Temer pede diálogo e critica ação da PF

Vice endossa conselho de Lula a Dilma para melhorar relação com aliados; para presidente da sigla, ''PMDB foi injustiçado'' na Operação Voucher

Gustavo Uribe, O Estado de S.Paulo

12 Agosto 2011 | 00h00

AGÊNCIA ESTADO

O vice-presidente da República, Michel Temer, pediu ontem mais diálogo do governo com o PMDB e disse estar "chocado" com a ação da Polícia Federal, que na terça-feira prendeu 35 pessoas do Ministério do Turismo - comandado pela sigla - investigadas por suspeita de corrupção. Apesar das declarações, o vice ponderou que "não há o mal-estar que se imagina" e que a aliança do PMDB com o PT é "sólida".

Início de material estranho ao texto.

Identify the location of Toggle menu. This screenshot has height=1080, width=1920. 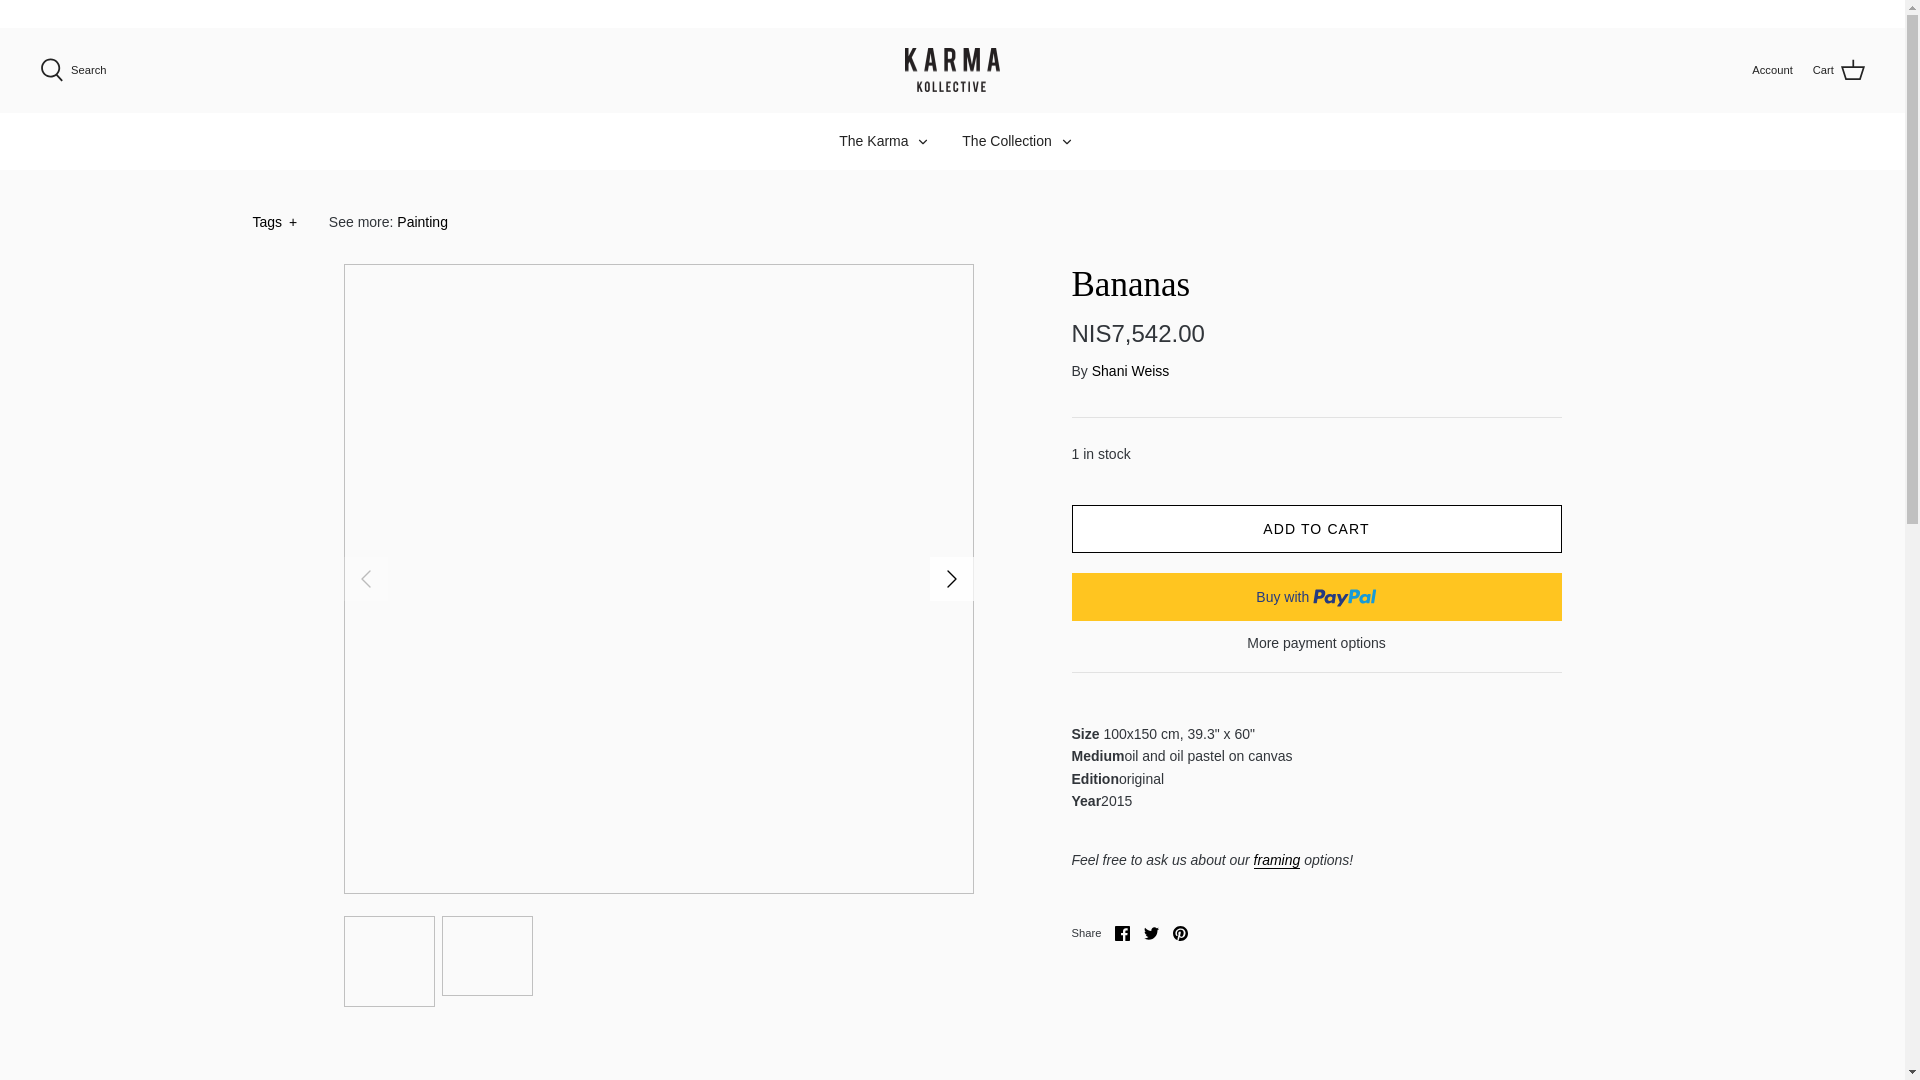
(952, 70).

"De vez em quando eu ouço dizer que há provas robustas, mas onde estão as provas (sobre corrupção no Turismo)?", questionou Temer. "Confesso a vocês que a história das algemas pegou muito mal", afirmou. O secretário executivo da pasta, Frederico Silva da Costa, foi algemado ao ser detido durante a Operação Voucher, da PF. Outro integrante da cúpula da pasta, o ex-deputado federal Colbert Martins (PMDB), também foi preso.

"O PMDB tem uma relação muito sólida com o governo federal e é preciso apenas que haja maior diálogo, conversações que são comuns na relação entre o Legislativo e o Executivo", afirmou o vice, endossando o conselho dado anteontem pelo ex-presidente Luiz Inácio Lula da Silva à sua sucessora no Palácio do Planalto, Dilma Rousseff. Temer participou de evento de filiação do ex-governador de São Paulo Luiz Antônio Fleury Filho, na capital paulista.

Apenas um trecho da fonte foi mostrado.